TASK: Word for word, retype every line of the data.

SUPPLIED MATERIAL:

====

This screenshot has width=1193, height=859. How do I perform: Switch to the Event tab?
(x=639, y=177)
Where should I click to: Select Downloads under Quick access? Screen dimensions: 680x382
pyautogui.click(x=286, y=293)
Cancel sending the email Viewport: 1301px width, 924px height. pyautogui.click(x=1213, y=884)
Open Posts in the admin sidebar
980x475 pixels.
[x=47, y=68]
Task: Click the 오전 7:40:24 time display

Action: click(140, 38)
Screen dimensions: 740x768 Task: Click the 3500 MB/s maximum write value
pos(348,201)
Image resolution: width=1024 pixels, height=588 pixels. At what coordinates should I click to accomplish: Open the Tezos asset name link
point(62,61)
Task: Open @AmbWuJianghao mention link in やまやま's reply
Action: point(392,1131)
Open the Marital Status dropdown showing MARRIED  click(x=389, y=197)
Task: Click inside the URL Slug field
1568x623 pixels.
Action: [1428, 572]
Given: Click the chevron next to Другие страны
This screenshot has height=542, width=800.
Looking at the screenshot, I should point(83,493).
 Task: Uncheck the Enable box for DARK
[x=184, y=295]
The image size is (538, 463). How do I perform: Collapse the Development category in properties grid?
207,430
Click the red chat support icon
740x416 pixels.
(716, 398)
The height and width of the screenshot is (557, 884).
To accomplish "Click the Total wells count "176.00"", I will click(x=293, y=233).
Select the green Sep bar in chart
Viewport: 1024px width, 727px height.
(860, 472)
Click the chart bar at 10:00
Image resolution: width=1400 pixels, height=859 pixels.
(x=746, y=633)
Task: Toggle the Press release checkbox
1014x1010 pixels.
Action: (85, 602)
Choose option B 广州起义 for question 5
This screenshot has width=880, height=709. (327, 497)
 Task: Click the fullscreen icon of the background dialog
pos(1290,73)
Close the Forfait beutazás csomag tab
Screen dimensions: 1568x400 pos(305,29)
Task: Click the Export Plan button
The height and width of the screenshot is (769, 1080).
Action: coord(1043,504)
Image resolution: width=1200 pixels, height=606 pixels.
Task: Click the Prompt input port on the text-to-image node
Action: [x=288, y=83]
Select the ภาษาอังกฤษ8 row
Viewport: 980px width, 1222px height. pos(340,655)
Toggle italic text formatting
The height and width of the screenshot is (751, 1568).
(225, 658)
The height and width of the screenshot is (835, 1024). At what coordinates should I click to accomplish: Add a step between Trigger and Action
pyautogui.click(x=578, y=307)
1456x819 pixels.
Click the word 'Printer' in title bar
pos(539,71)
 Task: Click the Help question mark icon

====

OUTPUT BELOW:
This screenshot has width=1193, height=859. How do I perform: Switch to the Event tab?
(x=639, y=177)
Where should I click to: Select Downloads under Quick access? Screen dimensions: 680x382
pyautogui.click(x=286, y=293)
Cancel sending the email Viewport: 1301px width, 924px height. pyautogui.click(x=1213, y=884)
Open Posts in the admin sidebar
980x475 pixels.
[x=47, y=68]
Task: Click the 오전 7:40:24 time display

Action: click(140, 38)
Screen dimensions: 740x768 Task: Click the 3500 MB/s maximum write value
pos(348,201)
Image resolution: width=1024 pixels, height=588 pixels. At what coordinates should I click to accomplish: Open the Tezos asset name link
point(62,61)
Task: Open @AmbWuJianghao mention link in やまやま's reply
Action: point(392,1131)
Open the Marital Status dropdown showing MARRIED  click(x=389, y=197)
Task: Click inside the URL Slug field
1568x623 pixels.
Action: [1428, 572]
Given: Click the chevron next to Другие страны
This screenshot has height=542, width=800.
Looking at the screenshot, I should point(83,493).
 Task: Uncheck the Enable box for DARK
[x=184, y=295]
The image size is (538, 463). How do I perform: Collapse the Development category in properties grid?
207,430
Click the red chat support icon
740x416 pixels.
(716, 398)
The height and width of the screenshot is (557, 884).
To accomplish "Click the Total wells count "176.00"", I will click(x=293, y=233).
Select the green Sep bar in chart
Viewport: 1024px width, 727px height.
(860, 472)
Click the chart bar at 10:00
Image resolution: width=1400 pixels, height=859 pixels.
(x=746, y=633)
Task: Toggle the Press release checkbox
1014x1010 pixels.
Action: (85, 602)
Choose option B 广州起义 for question 5
This screenshot has width=880, height=709. (327, 497)
 Task: Click the fullscreen icon of the background dialog
pos(1290,73)
Close the Forfait beutazás csomag tab
Screen dimensions: 1568x400 pos(305,29)
Task: Click the Export Plan button
The height and width of the screenshot is (769, 1080).
Action: coord(1043,504)
Image resolution: width=1200 pixels, height=606 pixels.
Task: Click the Prompt input port on the text-to-image node
Action: [x=288, y=83]
Select the ภาษาอังกฤษ8 row
Viewport: 980px width, 1222px height. pos(340,655)
Toggle italic text formatting
The height and width of the screenshot is (751, 1568).
(225, 658)
The height and width of the screenshot is (835, 1024). At what coordinates should I click to accomplish: Add a step between Trigger and Action
pyautogui.click(x=578, y=307)
1456x819 pixels.
Click the word 'Printer' in title bar
pos(539,71)
 Task: Click the Help question mark icon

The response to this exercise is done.